Analysis on Different Teachers. To investigate the effect of each teacher on distillation, we construct Teacher1 and Teacher2 with different depth or channel of WRN. As shown in Figure 4, when the network capacity of Teacher2 is smaller than that of Teacher1, a better student is distilled, which shows that topological features act as complementary features to those from the raw image data. For (16-3, 16-1) and (16-8, 16-3) cases, (16-3, 16-1) shows better results and even better than (16-3, 16-3). This presents that (16-3, 16-1) case generates knowledge that is well matched with the student and stronger than the one from other combinations, which alleviates performance degradation issues that may arise due to knowledge gaps.

4.3 Ablations and Sensitivity Analysis

In this section, we investigate sensitivity for $\alpha$ , robustness on noise, and evaluate with feature visualization and model reliability.

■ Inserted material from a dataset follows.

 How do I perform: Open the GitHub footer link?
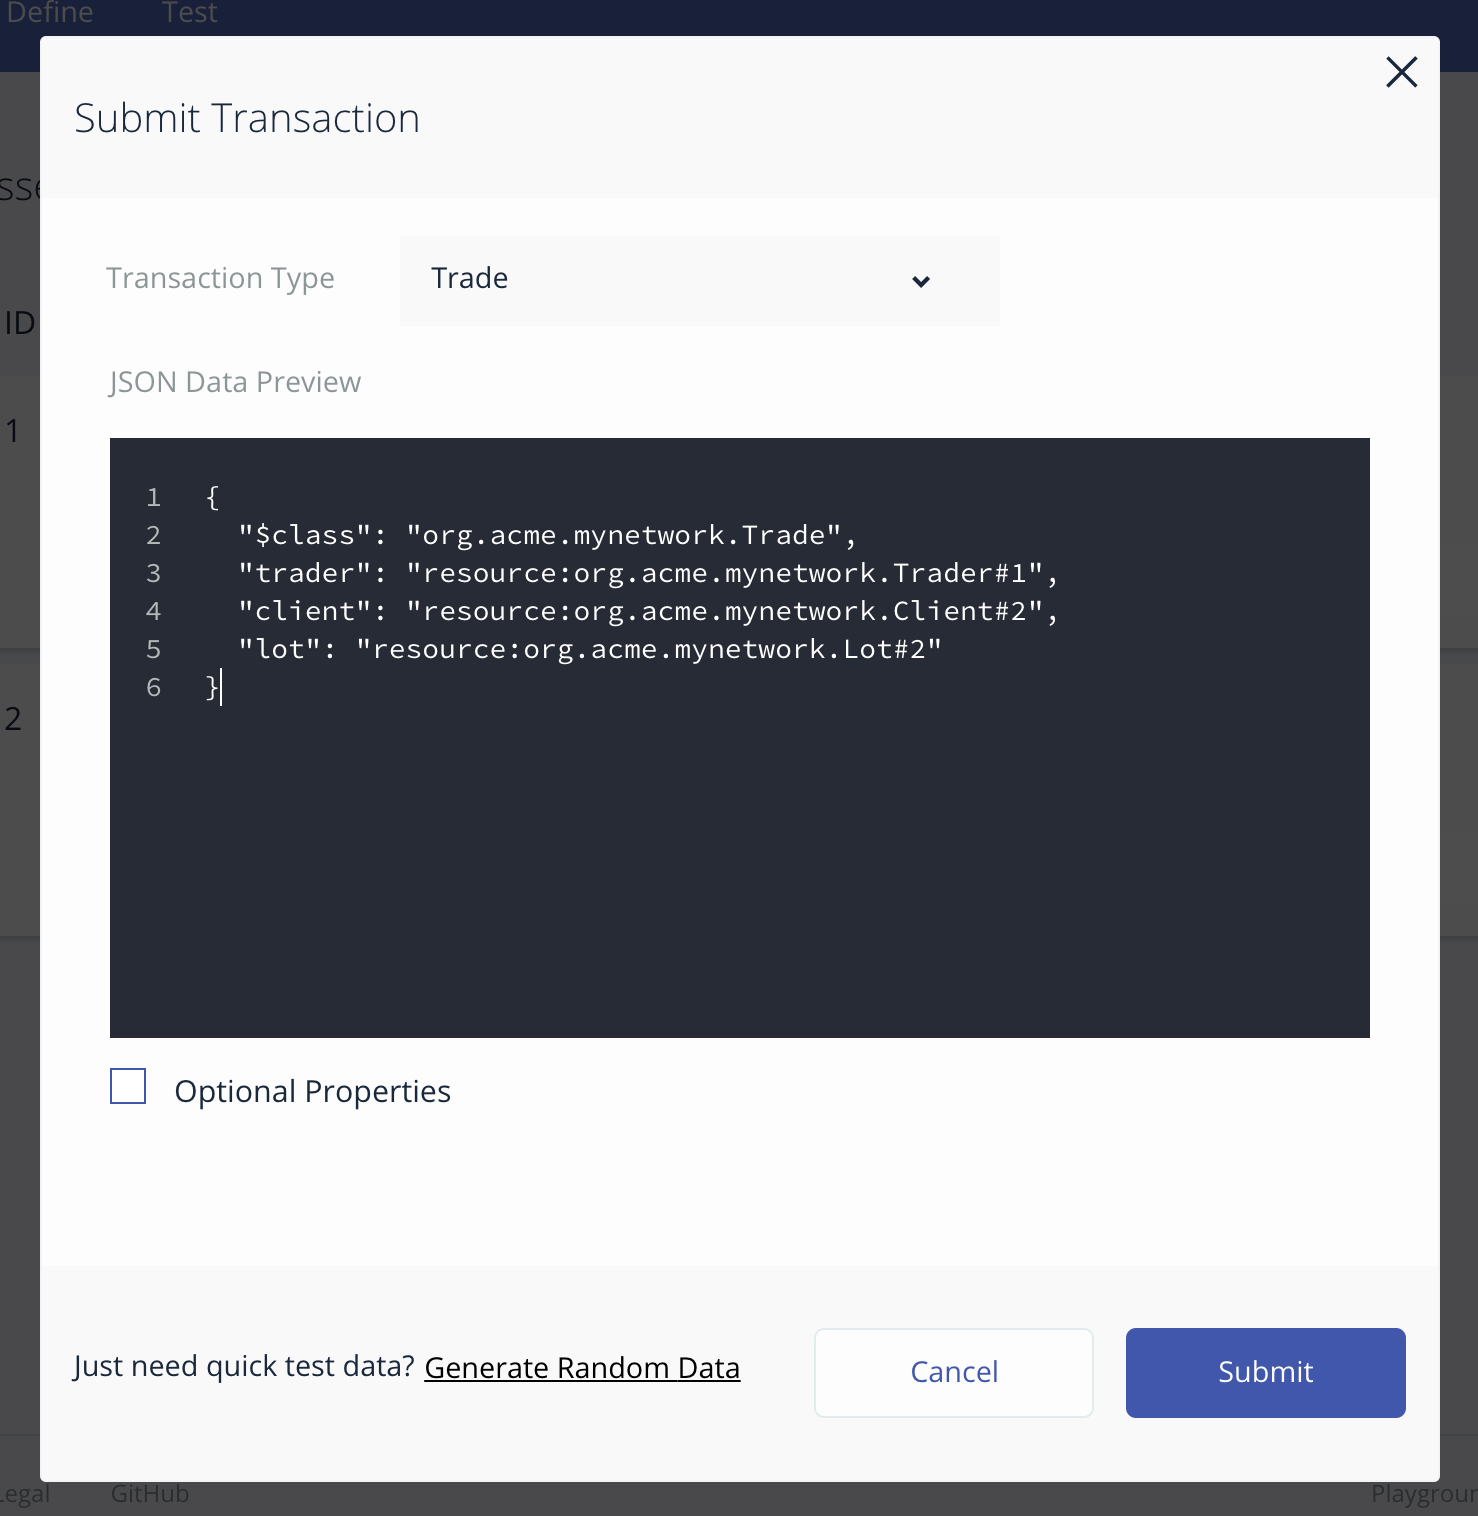150,1493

4.3.1 Effect of $\alpha$ hyperparameter

We investigate performance of Base on various $\alpha$ hyperparameters. Note, Stu. denotes student trained from scratch. As illustrated in Figure 5, over 0.7 shows better results than KD using a single teacher trained with the raw image data. This implies that relying on Teacher1 more than Teacher2 is effective in distilling a superior student. This tendency is also the same on CINIC-10, which is different from using topological features on time-series data: their optimal $\alpha$ is vary across datasets (e.g. 0.7 or 0.3) (Jeon et al., 2022, 2024). The fact that a high $\alpha$ indicates good results implies that Teacher1 provides stronger information than Teacher2, which is well matched with the student model, since Teacher1 and the student are trained with the same representations and possess similar statistical characteristics. However, using excessive $\alpha$ does not provide the best, which implies topological features indeed act as complement features in distillation to improve performance. With this observations on Base, we utilized high $\alpha$ values which are larger than 0.7. For experiments of previous section, TGD uses 0.99 which is high $\alpha$ and shows the best results. This is because using an annealing strategy encourages a student to preserve features of the raw image data, which are better matched with Teacher1. By leveraging topological features, TGD outperforms baselines including Base. More results are described in appendix.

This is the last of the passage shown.